4. Gabion Retaining Wall →
- Gabion retaining wall is multi-celled, rectangular wire mesh boxes that are filled with stones or other appropriate material.
- Galvanized wire is most common but stainless steel and PVC coated wires are also used.
- It is also used to balance steep slopes.
- Gabion retaining wall costs between 700 and 1000 per square foot.
5. Anchored Retaining Wall →
- An anchored retaining wall is nailed at the top and the bottom using cables that are attached to the rock or soil behind it.
- This type of wall is suitable for loose soil or rock.
- Anchored retaining wall is applied where the space is limited or thin retaining wall is required.
- Anchors are operated into the material and then expanded at the end of the cable and then holes are filled by injecting pressurized concrete.
- Anchors function against sliding pressure and overturning.
6. Crib Retaining Wall →
- The crib retaining wall is consists of cells made of concrete, timber, and plastic/fibre.
- The interlock areas are filled with earth back-fill or free-draining materials, enabling a free escape of water and eliminating the hydro-static pressure.
- The most common materials used for crib wall construction are timber and reinforced precast.
- It is suited to support planter areas.
- A crib retaining wall is also a type of gravity retaining wall.
- The crib retaining wall is ok up to a height of 5-6 meters and is mostly used for landscape walls.
7. Counter-fort/Buttressed Retaining Wall →
- Counter-fort/Buttressed retaining wall is a cantilever retaining wall but strengthened with counter-fort inflexible with the back of the wall slab and base slab.
- Counter-fort wall height ranges from 8-12 meters.
- Counter-fort spacing is equal to or slightly larger than half of the height of counter-fort.
8. Hybrid/Composite Retaining Wall →
- A hybrid or Composite retaining wall is a wall that uses both factors, their mass and reinforcement for stability.

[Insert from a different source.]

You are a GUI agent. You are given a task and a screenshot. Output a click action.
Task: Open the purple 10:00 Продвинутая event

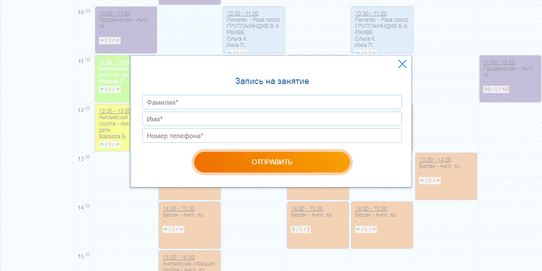pyautogui.click(x=126, y=30)
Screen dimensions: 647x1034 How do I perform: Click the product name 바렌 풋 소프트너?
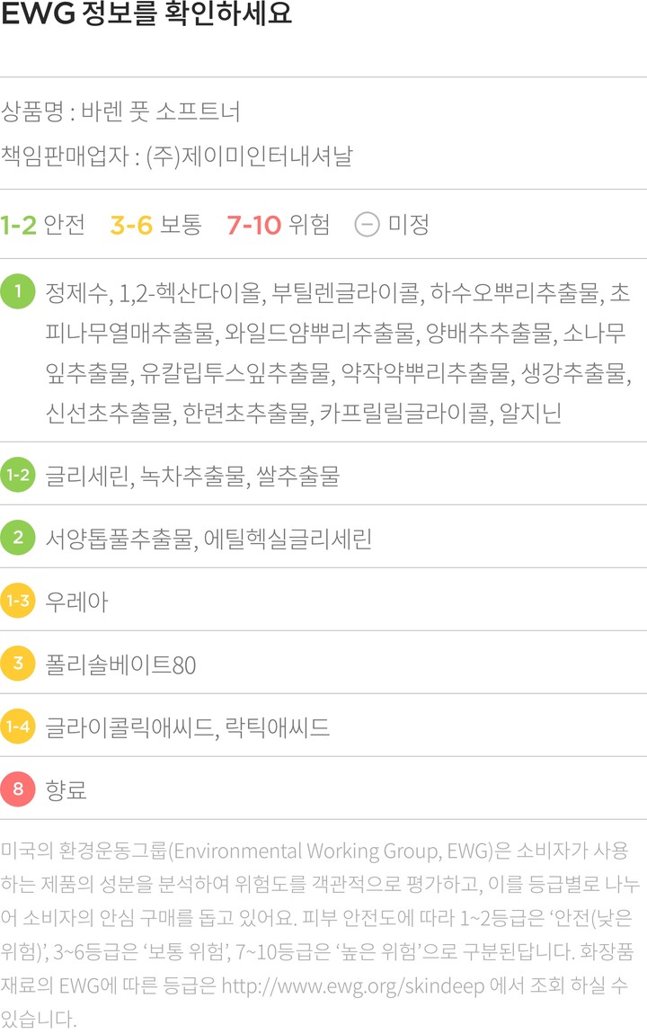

9. Mechanically Stabilized Earth (MSE) Retaining Wall →
- MSE retaining wall is a composite structure consisting of alternating layers of compacted backfill and soil reinforcement elements fixed to a wall facing.
- It is the most economical and commonly constructed retaining wall.
- Extreme wall heights can be achieved and extreme loads can be carried in MSE retaining wall.
- In MSE retaining wall bearing pressure is distributed over a wide foundation area.